EXERCISE GOAL - Transcribe the entries exactly as given and skip whatever images they hold.

____ ENTRIES SUPPLIED

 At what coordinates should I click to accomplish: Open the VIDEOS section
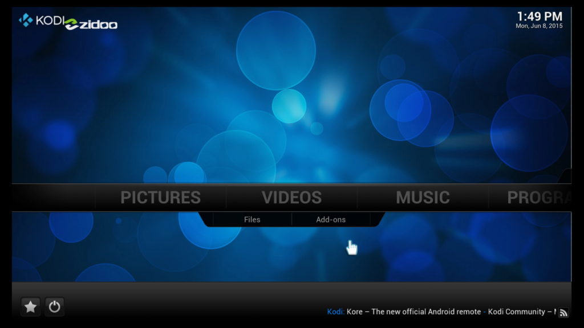tap(291, 198)
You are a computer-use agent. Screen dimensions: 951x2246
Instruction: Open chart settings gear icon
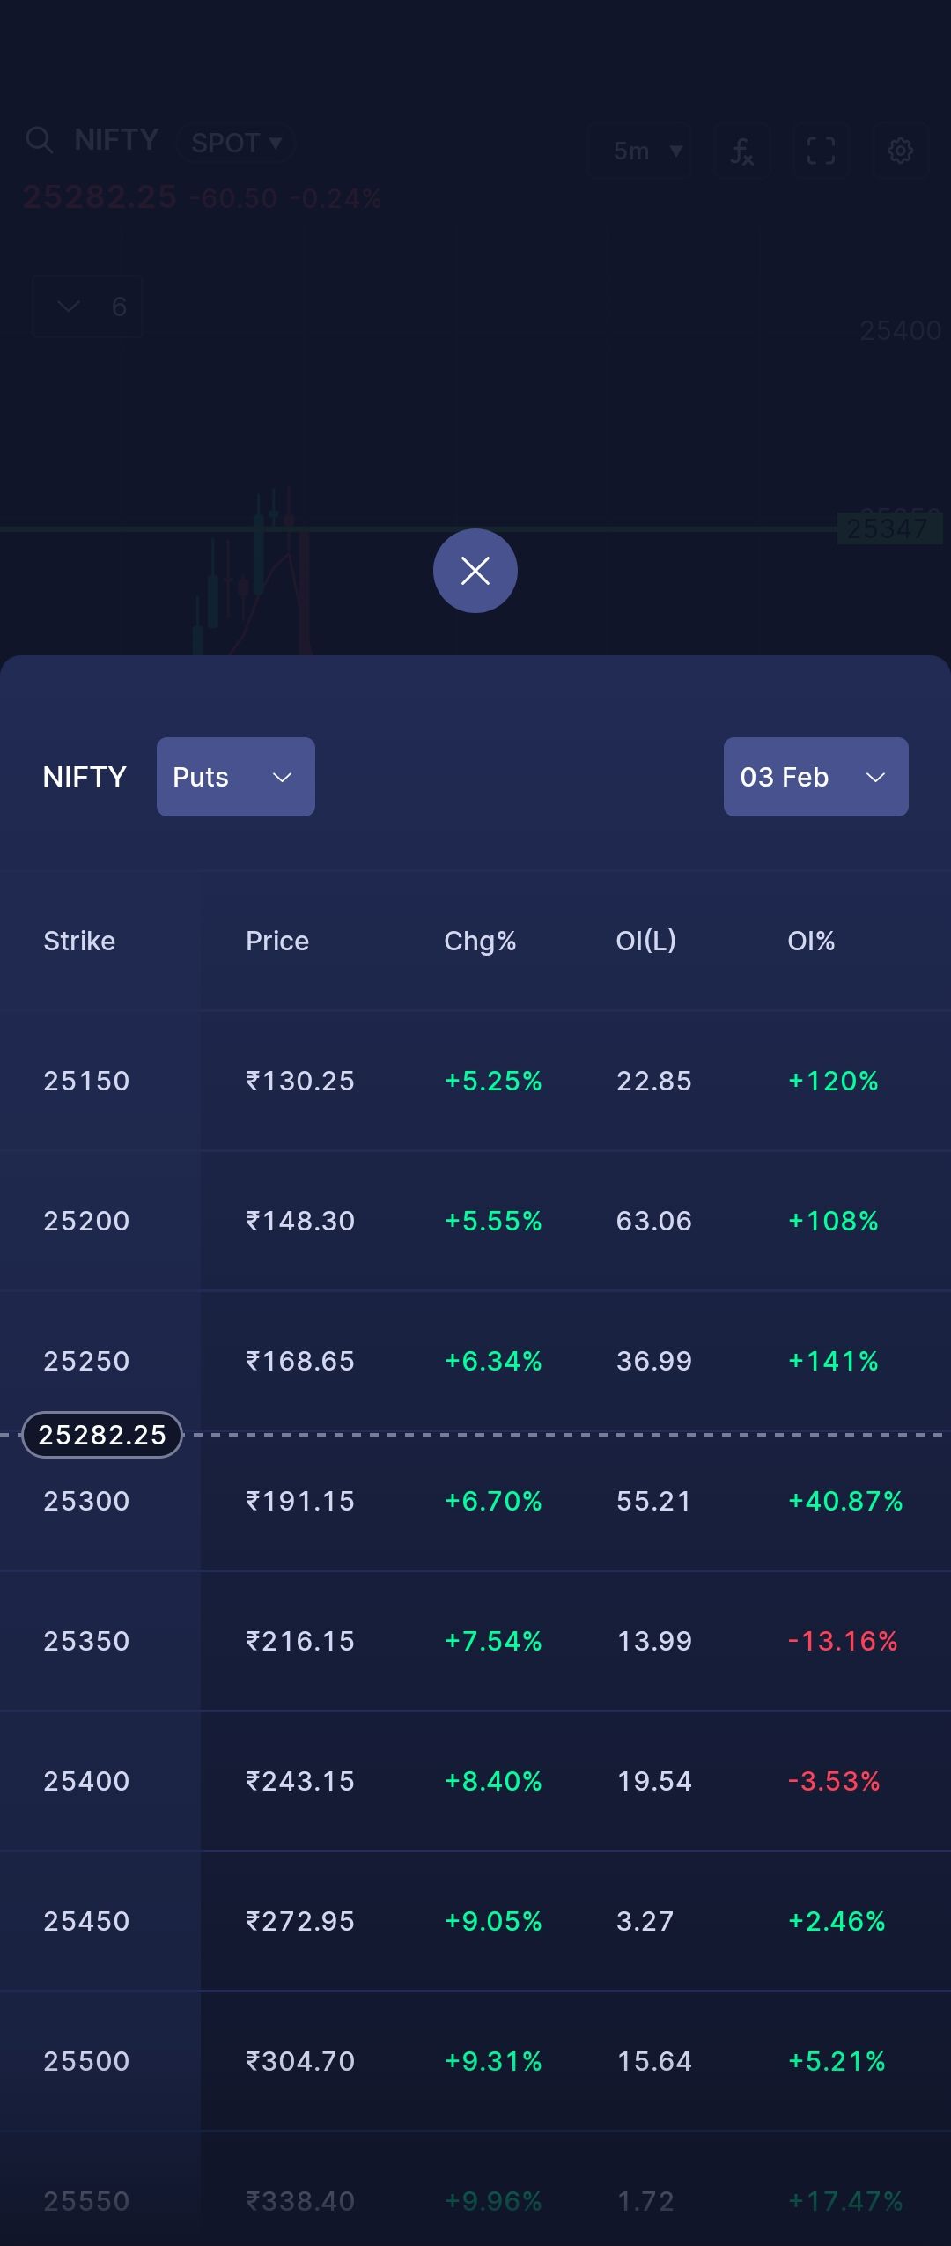click(x=900, y=151)
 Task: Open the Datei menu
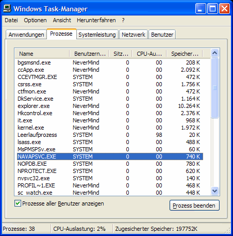tap(11, 20)
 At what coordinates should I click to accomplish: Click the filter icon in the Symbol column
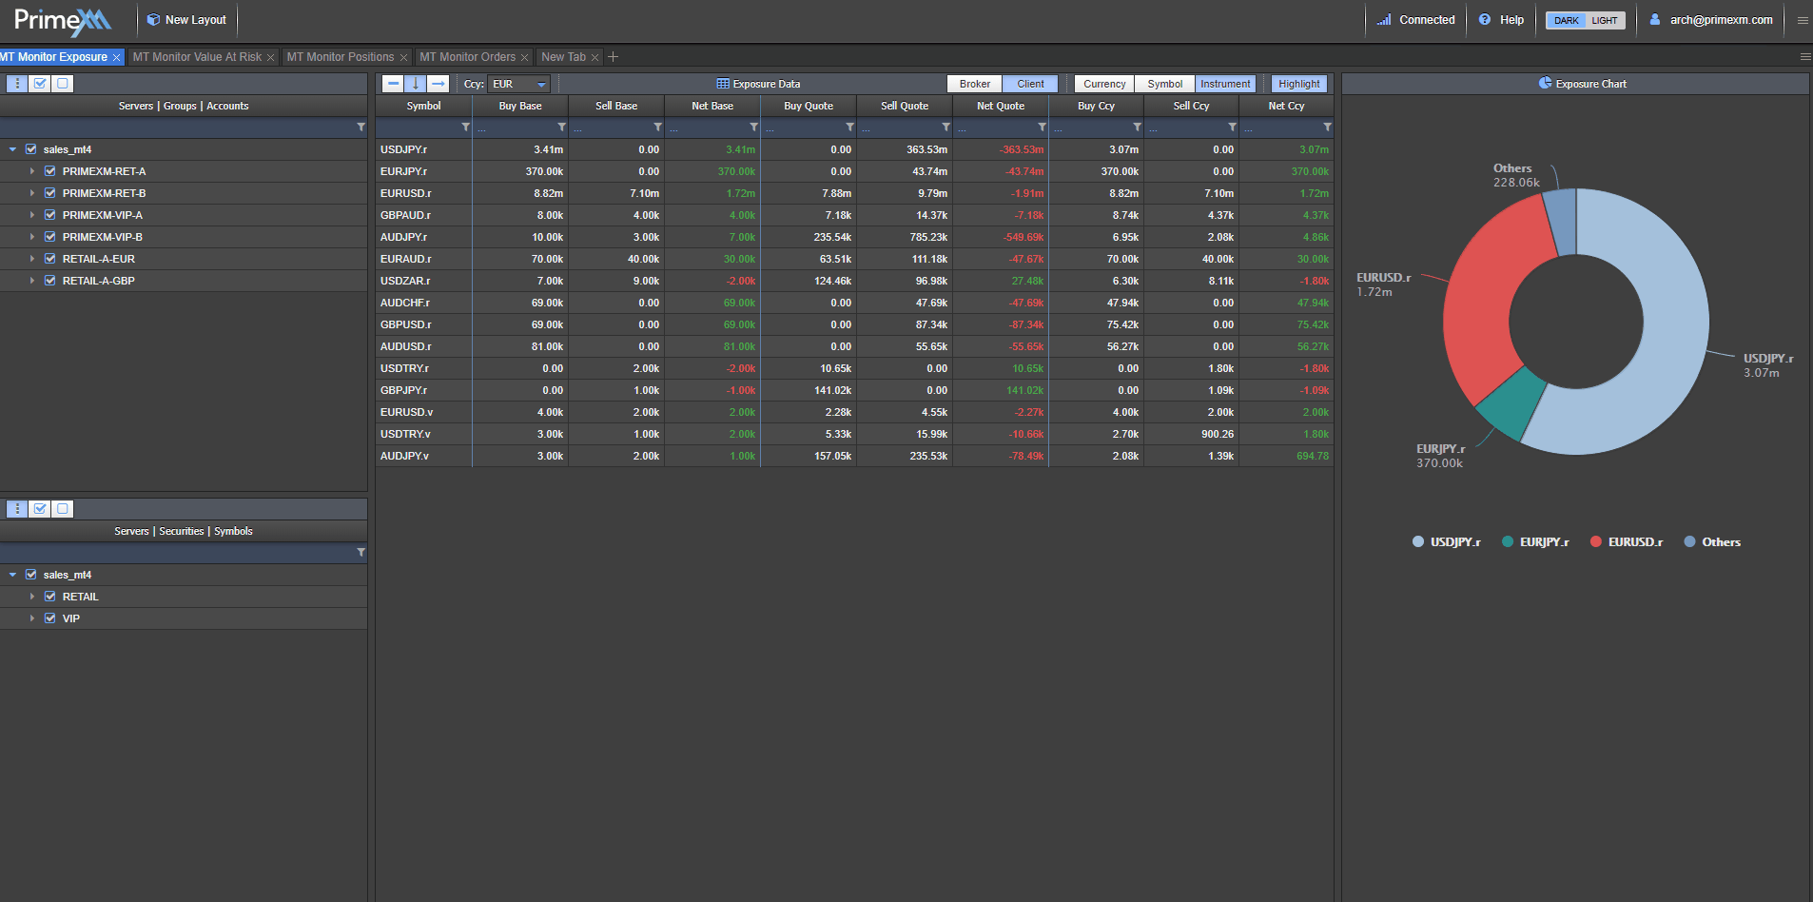[465, 127]
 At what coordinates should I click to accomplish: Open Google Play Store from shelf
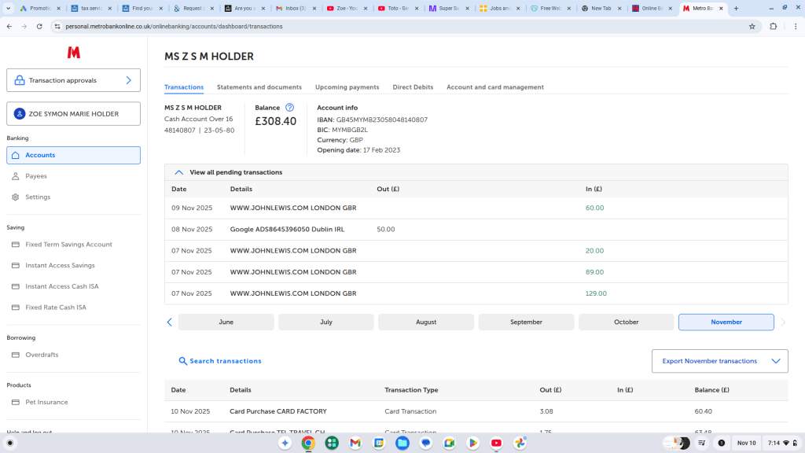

________

WRITTEN RESPONSE -
 At what coordinates should I click to accomplish: Open the VIDEOS section
tap(291, 198)
You are a computer-use agent. Screen dimensions: 951x2246
Instruction: Open chart settings gear icon
click(x=900, y=151)
 Task: Open the Datei menu
tap(11, 20)
 At what coordinates should I click to accomplish: Click the filter icon in the Symbol column
[465, 127]
 At what coordinates should I click to accomplish: Open Google Play Store from shelf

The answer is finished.